İYİ Parti Sözcüsü ve Medya İlişkileri Başkanı Kürşad Zorlu, Genel Başkan Meral Akşener başkanlığındaki Başkanlık Divanı’nın ardından, parti genel merkezinde basın toplantısı düzenledi.
Hükümetin ekonomi politikalarını eleştiren Zorlu, ülkenin ekonomik bağımsızlığının tehlikede olduğunu, milyonlarca vatandaşın açlık ve yoksulluk sınırı altında yaşadığını öne sürdü.
Hükümetin emeklileri de gözden çıkardığını savunan Zorlu, “Siyasi iktidara bir kez daha sesleniyoruz, hatanızdan geç olmadan dönünüz. Gelin, yarın olağanüstü toplanan Mecliste hem emeklilerimizin sıkıntılarını hem de ekonomide yaptığınız yanlışları tekrar görüşelim. Mecliste ara vermeden, Türk milletinin temel sorunlarını çözmek adına çalışmalara devam edelim.” dedi.
GİZLİ PROTOKOL TARTIŞMALARI
Açıklamanın ardından basın mensuplarının sorularını yanıtlayan Kürşad Zorlu, “İYİ Partinin, Kılıçdaroğlu ile Ümit Özdağ arasında olduğu belirtilen ve kamuoyunda tartışılan gizli protokole yaklaşımı nedir? Sayın Akşener’in bu gizli protokolden haberi var mı?” sorusu üzerine, en baştan bu yana şeffaflık ilkesini ayakta tutmak adına büyük mücadele verdiklerini, Akşener’in seçimden önce de sonra da bu ilkeye sadık kaldığını söyledi.

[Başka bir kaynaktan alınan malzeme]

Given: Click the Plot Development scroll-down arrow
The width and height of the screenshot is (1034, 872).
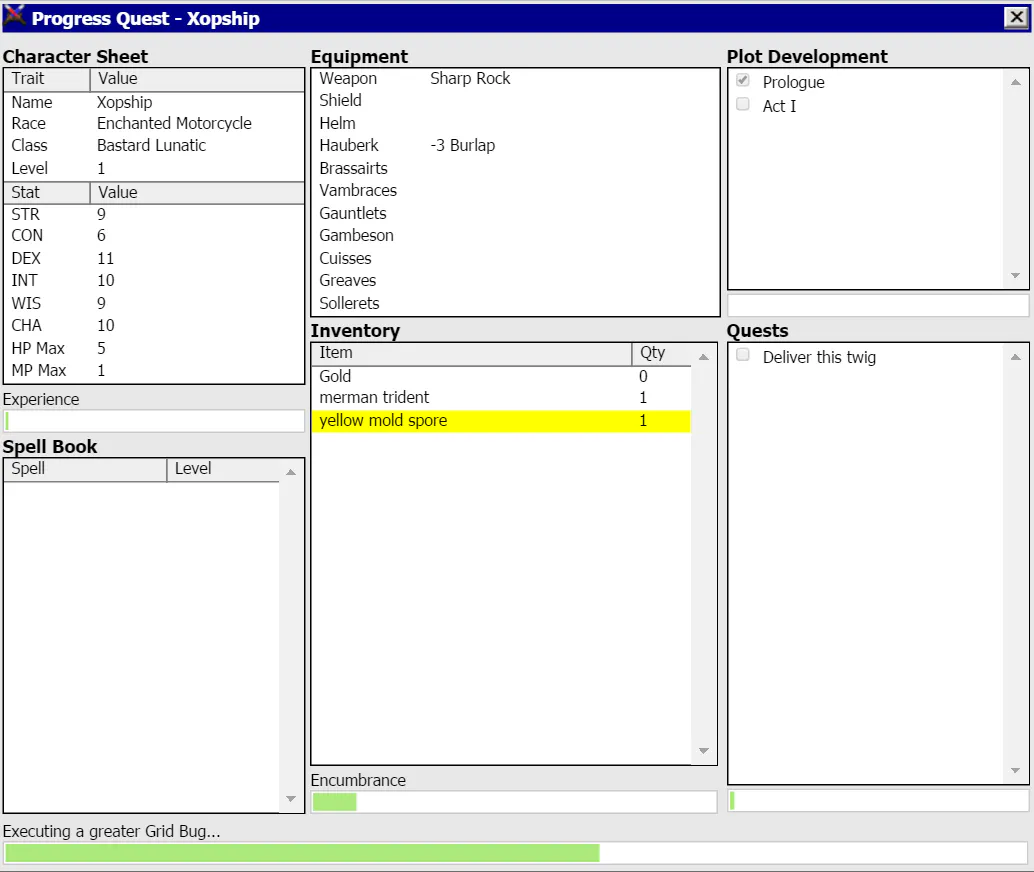Looking at the screenshot, I should tap(1016, 275).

Zorlu, bakanlık dağılımıyla ilgili başından beri seçim sonuçlarının beklenmesinden yana olduklarını dile getirerek, şunları kaydetti:
“Biz, oy oranına göre hangi partilere, hangi sayıda, hangi bakanlıkların düşeceği konusunda yol haritamızı daha önce ortaya koymuştuk. Sayın Kılıçdaroğlu’nun şu ifadesi de önemlidir, ‘İki kişinin namusuna emanet edilmiş bir metin’ denildi. Bunun özellikle kamuoyumuz tarafından hassasiyetle irdelenmesi gereken bir ifade olduğunu söylemek isterim. Bu bizim dışımızda bir olaydır ama bu cümle, Türk siyasetinin bugünü ve yarınları için önemli bir ifadedir. Bunun sebep ve sonuçları, altındaki gerekçeler araştırılsın diyorum.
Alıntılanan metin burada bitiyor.